Here are five ideas, one of which I think is good enough to make me money and the other three are good enough to make someone else money. These are the “money-beets.” Bonus points for recognizing that quote.
First: Using Plexiglas as a modern day slate. This one I’m super proud of. Last year I started putting all of our worksheets (math, spelling, etc.) into plastic sleeve protectors and writing with a dry erase marker instead of using them as consumable workbooks or copying them which is likely more expensive then consuming them. This is a decent idea. But last week lighting struck and I took it to the next level! I got a piece of Plexiglas (out of an outdoor table) and laid it over the workbook and used it like a slate. I need to add a large binder clip to the top to steady it and need to cut a piece down to the right size but it’s a great idea. This saves you from having to rip out all the pages and put them in plastic sleeves (quite time consuming, especially if you reuse the plastic sleeves with new pages each term). Also, no time consuming erasing of each page at the end of the term, it has to be done right away. LOVE IT.
Second: This one I shared here before but it’s worth repeating. If, and when, you get majorly backed up on laundry take yourself, a bag of quarters, load of the car and fill all the machines at the Laundromat at once. You will be done with weeks worth of laundry $20 and 2 hours later.

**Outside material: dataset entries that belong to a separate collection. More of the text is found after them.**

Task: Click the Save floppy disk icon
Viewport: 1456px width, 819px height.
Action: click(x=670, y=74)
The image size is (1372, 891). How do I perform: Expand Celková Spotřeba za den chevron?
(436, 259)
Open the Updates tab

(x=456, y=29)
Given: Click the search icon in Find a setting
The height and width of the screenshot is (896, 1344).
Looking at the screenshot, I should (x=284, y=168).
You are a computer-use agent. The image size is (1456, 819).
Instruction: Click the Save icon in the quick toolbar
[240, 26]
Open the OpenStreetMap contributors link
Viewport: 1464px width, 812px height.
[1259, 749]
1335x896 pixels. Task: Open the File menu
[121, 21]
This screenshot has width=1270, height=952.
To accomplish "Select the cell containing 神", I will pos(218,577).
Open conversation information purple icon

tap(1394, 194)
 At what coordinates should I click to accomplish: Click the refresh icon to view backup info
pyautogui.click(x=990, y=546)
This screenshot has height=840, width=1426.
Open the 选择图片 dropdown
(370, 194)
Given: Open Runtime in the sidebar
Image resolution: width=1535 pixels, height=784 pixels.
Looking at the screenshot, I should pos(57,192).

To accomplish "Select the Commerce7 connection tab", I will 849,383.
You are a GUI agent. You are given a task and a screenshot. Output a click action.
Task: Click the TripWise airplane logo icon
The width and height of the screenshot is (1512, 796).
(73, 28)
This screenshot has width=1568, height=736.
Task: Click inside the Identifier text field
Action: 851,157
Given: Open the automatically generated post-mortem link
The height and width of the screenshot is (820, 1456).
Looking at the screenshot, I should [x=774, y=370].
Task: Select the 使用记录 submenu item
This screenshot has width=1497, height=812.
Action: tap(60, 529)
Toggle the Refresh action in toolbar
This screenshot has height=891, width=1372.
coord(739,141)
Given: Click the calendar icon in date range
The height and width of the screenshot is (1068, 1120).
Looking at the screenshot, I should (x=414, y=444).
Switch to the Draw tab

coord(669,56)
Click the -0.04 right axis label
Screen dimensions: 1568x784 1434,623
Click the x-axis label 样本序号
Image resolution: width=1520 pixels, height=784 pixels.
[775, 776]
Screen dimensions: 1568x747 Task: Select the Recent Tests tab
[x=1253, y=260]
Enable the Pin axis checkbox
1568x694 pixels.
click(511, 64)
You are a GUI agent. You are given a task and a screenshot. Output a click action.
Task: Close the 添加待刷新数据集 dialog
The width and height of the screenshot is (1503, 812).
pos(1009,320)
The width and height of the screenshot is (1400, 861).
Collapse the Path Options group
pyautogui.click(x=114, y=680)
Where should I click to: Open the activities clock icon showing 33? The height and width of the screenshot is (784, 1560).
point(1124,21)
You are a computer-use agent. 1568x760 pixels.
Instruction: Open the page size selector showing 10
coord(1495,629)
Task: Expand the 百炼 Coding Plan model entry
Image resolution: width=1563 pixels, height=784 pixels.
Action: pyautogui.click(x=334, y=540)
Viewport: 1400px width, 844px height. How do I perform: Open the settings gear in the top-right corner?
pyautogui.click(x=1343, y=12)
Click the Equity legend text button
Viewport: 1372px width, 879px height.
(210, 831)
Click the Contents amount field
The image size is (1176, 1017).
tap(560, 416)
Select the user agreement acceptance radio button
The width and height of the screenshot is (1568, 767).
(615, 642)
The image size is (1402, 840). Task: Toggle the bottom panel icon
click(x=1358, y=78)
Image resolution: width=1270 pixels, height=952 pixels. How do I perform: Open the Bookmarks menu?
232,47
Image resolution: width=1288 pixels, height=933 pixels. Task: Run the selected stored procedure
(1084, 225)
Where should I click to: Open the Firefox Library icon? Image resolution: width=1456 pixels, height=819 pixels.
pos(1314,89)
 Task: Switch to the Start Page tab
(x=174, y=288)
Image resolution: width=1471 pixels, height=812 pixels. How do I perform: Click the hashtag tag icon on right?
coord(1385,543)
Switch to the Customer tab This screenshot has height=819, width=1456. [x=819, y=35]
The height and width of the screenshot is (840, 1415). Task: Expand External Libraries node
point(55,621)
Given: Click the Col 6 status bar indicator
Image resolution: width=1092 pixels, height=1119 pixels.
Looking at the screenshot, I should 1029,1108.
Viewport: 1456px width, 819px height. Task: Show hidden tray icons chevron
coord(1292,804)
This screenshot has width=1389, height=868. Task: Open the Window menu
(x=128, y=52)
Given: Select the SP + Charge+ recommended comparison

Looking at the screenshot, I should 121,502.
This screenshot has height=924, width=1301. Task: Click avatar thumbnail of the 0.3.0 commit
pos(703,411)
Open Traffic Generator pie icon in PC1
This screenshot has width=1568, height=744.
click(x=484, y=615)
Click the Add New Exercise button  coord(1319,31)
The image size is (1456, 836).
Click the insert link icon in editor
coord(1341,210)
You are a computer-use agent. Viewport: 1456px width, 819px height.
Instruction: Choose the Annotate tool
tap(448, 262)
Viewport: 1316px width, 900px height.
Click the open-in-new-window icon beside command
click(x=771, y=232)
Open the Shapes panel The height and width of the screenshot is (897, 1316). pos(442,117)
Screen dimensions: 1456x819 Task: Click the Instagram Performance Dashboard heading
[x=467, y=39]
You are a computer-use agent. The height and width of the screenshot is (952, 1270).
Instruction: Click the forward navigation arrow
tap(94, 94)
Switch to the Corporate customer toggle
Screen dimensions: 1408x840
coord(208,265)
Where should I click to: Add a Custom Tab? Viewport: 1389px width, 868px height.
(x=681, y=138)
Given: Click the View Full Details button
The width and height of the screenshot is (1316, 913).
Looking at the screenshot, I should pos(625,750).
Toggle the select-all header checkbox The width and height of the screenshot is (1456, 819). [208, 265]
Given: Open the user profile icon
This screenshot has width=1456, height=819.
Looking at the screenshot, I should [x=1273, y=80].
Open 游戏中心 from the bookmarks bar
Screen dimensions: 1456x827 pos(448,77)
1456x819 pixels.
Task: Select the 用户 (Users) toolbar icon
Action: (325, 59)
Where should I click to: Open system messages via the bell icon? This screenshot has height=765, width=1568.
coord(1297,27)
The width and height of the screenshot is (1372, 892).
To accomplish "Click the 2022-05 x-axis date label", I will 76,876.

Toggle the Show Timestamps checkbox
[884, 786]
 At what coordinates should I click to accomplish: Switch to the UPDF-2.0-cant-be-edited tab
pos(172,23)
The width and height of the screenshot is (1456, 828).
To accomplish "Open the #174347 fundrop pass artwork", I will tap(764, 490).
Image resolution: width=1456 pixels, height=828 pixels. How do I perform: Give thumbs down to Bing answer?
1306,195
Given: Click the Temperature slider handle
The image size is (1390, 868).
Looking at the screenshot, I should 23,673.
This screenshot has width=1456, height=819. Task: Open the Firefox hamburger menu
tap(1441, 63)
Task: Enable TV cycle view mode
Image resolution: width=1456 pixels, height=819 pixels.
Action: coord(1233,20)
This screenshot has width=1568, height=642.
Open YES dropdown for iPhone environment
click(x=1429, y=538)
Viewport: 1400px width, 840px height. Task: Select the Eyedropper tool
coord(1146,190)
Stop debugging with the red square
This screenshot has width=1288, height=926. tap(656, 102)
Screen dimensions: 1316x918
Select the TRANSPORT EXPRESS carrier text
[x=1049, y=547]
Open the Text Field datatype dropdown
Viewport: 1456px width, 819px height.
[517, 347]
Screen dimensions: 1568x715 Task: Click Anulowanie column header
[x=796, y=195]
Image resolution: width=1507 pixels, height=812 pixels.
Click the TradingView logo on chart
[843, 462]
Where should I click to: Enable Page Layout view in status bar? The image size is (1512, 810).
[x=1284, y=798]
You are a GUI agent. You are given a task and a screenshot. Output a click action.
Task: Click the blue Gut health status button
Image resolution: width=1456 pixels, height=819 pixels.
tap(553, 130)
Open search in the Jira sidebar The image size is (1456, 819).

Third: Use diaper pins to pin three corners of the top sheet and bedspread of the kids bed to their fitted sheet. They can then make their bed no matter how little they are. AND the sheets and blankets are off limits for fort building which, I’m sure you know, is a huge mess-reducer. (I don’t want to ruin the fort-making fun though…I have a whole bin of old blankets and pieces of material for fort building. In the basement. Thanks you Ginny Seuffert (?) for the diaper pin idea.
Fourth: Bulk pregnancy tests. There’s no reason to go broke at the grocery store or pharmacy. Also, if you are in a hurry then the dollar store carries them too. Also, if you are near the time of your expected period there’s no need to wait until the “first morning pee.” Not that I have any experience with that.
Fifth: And if you get a surprise positive from that test you might in the market for a newborn size onesie that reads, “Phase One- it’s shorter then you think.” Thanks to Kristina L. for the last two brilliant ideas.